Analyse: Biden craint la vengeance Trump

Ils craignent de se venger contre eux, ce qui entraînerait des poursuites par Donald Trump et la nouvelle administration. Pour cette raison, le président sortant Joe Biden a donné la prévention à tous les membres de sa famille, l'ancien chef d'état-major Mark Milley, Anthony Fauci, l'ancien chef de [...]
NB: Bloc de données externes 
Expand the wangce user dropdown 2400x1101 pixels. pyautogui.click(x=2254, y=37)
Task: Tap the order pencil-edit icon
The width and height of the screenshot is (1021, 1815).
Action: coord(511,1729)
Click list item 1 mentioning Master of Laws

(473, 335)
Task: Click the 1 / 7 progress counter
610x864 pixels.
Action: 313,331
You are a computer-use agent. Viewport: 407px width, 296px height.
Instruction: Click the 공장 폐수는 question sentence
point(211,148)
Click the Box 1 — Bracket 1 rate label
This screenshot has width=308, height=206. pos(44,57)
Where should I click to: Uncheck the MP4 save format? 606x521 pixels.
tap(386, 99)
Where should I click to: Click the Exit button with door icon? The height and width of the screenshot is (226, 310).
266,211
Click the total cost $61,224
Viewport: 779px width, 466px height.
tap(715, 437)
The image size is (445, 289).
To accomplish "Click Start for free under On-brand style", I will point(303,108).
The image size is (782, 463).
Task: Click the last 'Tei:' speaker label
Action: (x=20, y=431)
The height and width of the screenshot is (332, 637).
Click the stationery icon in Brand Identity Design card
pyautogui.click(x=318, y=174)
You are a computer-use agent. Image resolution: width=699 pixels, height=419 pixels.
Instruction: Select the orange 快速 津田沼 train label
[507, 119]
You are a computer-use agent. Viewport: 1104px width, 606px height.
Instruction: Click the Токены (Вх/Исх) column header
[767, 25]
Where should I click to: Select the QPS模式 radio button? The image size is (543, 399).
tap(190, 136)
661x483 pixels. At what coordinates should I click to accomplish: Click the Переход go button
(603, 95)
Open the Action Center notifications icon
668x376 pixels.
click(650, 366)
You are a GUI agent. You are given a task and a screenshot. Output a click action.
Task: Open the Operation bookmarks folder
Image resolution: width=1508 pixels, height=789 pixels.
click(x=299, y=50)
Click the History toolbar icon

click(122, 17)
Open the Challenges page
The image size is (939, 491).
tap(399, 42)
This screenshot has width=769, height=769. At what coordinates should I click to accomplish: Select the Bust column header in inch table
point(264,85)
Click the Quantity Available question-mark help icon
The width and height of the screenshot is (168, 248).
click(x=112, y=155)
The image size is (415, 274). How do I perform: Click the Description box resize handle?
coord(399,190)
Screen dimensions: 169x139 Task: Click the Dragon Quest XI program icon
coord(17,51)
Ils craignent de se venger contre eux, ce qui entraînerait des poursuites par Donald Trump et la nouvelle administration. Pour cette raison, le président sortant Joe Biden a accordé un pardon préventif à tous les membres de sa famille, l'ancien chef d'état-major Mark Milley, Anthony Fauci, l'ancien chef de réponse de la Maison Blanche à Ovidius et les membres de la Commission House qui ont enquêté sur l'attaque contre le Congrès, y compris la police du Capitole et les policiers du Capitole qui ont témoigné dans l'enquête.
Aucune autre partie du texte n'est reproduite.